I, for one, sure hope Gov. Brown tracks down whoever is responsible for forcing all those initiatives onto the November general election ballot — and gives that person a piece of his mind.

(Excuse me, one second, someone is whispering in my ear…) Really?

Never mind about that suggestion.

Yes, even as Brown and his allies try to pressure competing measures off the ballot, it’s worth remembering that the governor is in a fix that is profoundly of his own making. Here are five reasons why.

1. The governor failed to get a real mandate from voters.

Do you remember the 2010 gubernatorial campaign well? Me neither. But looking back at accounts of the campaign, one thing sticks out: Brown never sought much of a mandate from voters. He spent much of the campaign saying very little, and helping Whitman self-destruct. The closest he came to a mandate was to promise voters that he wouldn’t raise taxes – unless they approved first.

Brown didn’t need to make that promise to win in a big Democratic year, but he didn’t know that at the time. But it put him in the box—and virtually guaranteed he would have to go to voters to get revenues.

2. The governor failed to move quickly on a ballot initiative in the transition.

Since Brown had telegraphed to voters that he’d ask them for revenues, it would have made sense for him to draft and file an initiative even before he was sworn in as governor. The progress of that measures might have given him some leverage with Republicans in negotiations over the budget and revenues. And if those negotiations had still failed (as they did without the initiative), he could have gone quickly to the ballot in 2011, when he was still in his honeymoon.

He didn’t do that. He didn’t even raise the money necessary to feint in that direction. And he didn’t authorize his labor allies to do it for him. This was a huge missed opportunity.

3. He had the power of a special election and failed to use it.

Governors, of all people, have no right to complain about crowded ballots – because they can call special elections. Brown didn’t use that power. And he should have – if keeping competing measures away from his tax plan was such a priority. Brown could have prepared his own initiative earlier and called a special election at any point during 2011 or early in 2012. But he didn’t.

And there were moments that would have made sense. He could have – and should have – launched a tax initiative after the failure of the first big round of budget talks in March 2011. And he could have – and should have – launched a tax initiative right after the budget passed in June without new revenues. Instead, he tried to sell the budget as honest and balanced.

4. He signed the bill to limit initiatives to November general elections.

That legislation was terrible policy – it made California’s too-long ballots even longer. (Real reform would take us the opposite direction, by creating a separate election calendar for ballot measures so each can get proper consideration and deliberation).

But the move seemed like good politics, since labor and Democrats thought a general election vote on “paycheck protection”/union dues would be harder for conservatives to win.

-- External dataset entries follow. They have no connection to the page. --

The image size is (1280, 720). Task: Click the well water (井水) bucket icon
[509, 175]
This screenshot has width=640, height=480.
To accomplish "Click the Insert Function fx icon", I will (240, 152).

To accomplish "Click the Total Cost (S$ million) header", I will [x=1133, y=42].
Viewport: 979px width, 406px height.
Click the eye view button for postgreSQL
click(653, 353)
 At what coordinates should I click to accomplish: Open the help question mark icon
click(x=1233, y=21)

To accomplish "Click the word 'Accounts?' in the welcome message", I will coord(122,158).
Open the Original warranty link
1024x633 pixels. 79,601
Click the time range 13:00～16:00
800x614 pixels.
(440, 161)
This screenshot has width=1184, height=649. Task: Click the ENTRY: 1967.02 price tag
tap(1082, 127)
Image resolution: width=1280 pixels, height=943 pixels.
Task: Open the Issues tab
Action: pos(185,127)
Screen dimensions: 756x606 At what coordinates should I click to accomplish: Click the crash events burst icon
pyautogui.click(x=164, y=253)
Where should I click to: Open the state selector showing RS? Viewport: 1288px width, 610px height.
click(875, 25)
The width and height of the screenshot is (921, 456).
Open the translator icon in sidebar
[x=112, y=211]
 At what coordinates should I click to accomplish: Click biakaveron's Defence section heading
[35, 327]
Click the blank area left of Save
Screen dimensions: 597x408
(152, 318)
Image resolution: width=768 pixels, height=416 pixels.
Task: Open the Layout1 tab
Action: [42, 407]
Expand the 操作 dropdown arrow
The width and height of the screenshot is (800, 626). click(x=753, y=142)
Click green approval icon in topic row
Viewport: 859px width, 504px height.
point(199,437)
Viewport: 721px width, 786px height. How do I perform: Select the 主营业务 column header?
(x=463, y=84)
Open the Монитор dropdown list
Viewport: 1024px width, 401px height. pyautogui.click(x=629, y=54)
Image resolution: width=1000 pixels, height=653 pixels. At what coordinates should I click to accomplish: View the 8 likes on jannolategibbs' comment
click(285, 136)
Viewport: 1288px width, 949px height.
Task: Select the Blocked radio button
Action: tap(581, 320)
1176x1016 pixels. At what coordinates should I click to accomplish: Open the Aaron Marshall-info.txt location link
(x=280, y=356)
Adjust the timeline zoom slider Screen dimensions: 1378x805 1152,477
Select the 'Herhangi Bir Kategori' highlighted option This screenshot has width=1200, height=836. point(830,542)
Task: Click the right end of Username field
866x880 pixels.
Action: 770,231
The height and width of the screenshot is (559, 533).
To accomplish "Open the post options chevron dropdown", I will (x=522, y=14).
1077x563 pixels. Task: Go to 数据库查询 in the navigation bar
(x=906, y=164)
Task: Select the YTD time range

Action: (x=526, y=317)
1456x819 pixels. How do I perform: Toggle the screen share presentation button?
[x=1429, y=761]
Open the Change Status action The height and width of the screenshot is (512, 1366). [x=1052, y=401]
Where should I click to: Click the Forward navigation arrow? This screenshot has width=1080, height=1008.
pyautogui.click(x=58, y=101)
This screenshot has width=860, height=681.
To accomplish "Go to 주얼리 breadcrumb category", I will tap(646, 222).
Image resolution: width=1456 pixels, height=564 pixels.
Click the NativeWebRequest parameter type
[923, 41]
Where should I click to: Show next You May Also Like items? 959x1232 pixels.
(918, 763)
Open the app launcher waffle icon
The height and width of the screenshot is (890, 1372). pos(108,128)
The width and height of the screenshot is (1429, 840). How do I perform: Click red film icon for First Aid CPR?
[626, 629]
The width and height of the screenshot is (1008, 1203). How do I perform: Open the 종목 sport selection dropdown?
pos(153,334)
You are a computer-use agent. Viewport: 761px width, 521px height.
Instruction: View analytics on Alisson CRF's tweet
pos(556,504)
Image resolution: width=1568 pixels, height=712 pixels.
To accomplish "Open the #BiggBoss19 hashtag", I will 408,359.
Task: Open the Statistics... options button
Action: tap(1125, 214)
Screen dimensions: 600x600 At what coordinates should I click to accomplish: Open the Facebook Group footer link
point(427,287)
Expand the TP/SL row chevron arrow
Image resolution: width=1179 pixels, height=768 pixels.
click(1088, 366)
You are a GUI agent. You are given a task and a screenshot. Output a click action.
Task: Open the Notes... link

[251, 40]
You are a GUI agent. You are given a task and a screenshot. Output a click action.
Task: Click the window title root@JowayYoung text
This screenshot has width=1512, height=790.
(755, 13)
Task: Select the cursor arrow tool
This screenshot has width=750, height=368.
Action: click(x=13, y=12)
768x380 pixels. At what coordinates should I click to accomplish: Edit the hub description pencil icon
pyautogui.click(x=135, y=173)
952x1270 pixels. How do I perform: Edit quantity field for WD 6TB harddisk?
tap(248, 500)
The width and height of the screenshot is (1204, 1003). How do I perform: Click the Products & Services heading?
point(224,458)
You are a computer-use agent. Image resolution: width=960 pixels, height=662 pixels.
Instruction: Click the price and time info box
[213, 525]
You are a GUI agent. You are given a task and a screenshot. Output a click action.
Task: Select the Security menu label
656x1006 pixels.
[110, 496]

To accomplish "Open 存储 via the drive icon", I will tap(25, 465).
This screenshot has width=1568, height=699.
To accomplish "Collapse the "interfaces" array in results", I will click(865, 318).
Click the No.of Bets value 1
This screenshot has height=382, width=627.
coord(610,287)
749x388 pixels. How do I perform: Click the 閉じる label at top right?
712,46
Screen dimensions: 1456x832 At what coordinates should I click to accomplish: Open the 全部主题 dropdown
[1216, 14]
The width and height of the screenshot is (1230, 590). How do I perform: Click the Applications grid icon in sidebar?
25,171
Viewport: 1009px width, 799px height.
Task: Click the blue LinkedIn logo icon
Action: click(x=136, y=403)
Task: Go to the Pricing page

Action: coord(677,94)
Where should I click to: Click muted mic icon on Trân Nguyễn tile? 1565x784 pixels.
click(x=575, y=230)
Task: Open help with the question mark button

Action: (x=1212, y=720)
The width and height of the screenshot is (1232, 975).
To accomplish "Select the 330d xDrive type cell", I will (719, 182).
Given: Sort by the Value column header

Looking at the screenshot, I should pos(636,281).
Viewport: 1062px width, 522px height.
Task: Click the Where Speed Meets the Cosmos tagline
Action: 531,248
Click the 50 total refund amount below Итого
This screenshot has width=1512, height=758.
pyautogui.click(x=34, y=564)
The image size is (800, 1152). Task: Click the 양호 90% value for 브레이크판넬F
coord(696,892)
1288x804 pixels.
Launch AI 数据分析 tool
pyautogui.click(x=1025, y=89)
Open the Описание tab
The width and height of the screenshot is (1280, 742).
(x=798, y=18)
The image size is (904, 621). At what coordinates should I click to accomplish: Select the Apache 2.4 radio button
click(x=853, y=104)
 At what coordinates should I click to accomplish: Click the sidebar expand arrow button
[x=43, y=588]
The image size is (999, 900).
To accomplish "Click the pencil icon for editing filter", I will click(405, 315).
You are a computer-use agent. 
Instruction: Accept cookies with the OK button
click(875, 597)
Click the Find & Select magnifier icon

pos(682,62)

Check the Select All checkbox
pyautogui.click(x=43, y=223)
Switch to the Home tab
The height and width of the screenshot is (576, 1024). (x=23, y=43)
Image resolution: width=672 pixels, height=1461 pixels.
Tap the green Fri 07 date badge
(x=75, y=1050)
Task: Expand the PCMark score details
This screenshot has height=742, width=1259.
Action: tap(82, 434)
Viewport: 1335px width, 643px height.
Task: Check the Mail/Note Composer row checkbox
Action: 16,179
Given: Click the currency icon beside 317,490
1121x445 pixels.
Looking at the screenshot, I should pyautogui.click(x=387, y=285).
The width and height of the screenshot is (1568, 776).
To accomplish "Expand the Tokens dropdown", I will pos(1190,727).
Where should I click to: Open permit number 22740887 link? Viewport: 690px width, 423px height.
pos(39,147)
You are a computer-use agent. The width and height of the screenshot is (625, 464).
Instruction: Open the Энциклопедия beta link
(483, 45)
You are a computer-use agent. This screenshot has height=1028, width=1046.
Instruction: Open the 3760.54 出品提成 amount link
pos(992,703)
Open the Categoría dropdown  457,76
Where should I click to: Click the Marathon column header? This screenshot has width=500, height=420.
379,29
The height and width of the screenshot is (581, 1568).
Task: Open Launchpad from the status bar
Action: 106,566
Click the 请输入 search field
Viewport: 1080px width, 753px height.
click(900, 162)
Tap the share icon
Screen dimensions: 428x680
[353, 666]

But it wasn’t good politics for Brown. It guaranteed that the 2012 general election ballot would be crammed with measures — since they would have to wait a full two years, until November 2014 for another chance. Now, Brown’s political boat may be sunk by a torpedo he himself fired. Oh, bitter irony.

5. He does e didn’t convince others to stay off the ballot.

One of the most amazing pieces of news to emerge in recent days came via sponsors of the competing tax measures. The California Federation of Teachers and the Courage Campaign, who are behind the millionaire’s tax, said Brown met with them but never asked them to stand down. And Molly Munger, sponsor of the income tax increase to fund schools, told reporters that the governor hadn’t talked to her about taking her measure off the ballot.

That’s way too Zen.

And it fits too well with Brown’s long pattern – a pattern that goes back to his first governorship – of delaying action until it’s too late. When you consider Brown’s frequent delays, and his inability to take advantage of the political calendar, the decisions by CFT/Courage and Munger to go forward make perfect sense.

Just how long, after all, do you have to wait for Jerry Brown?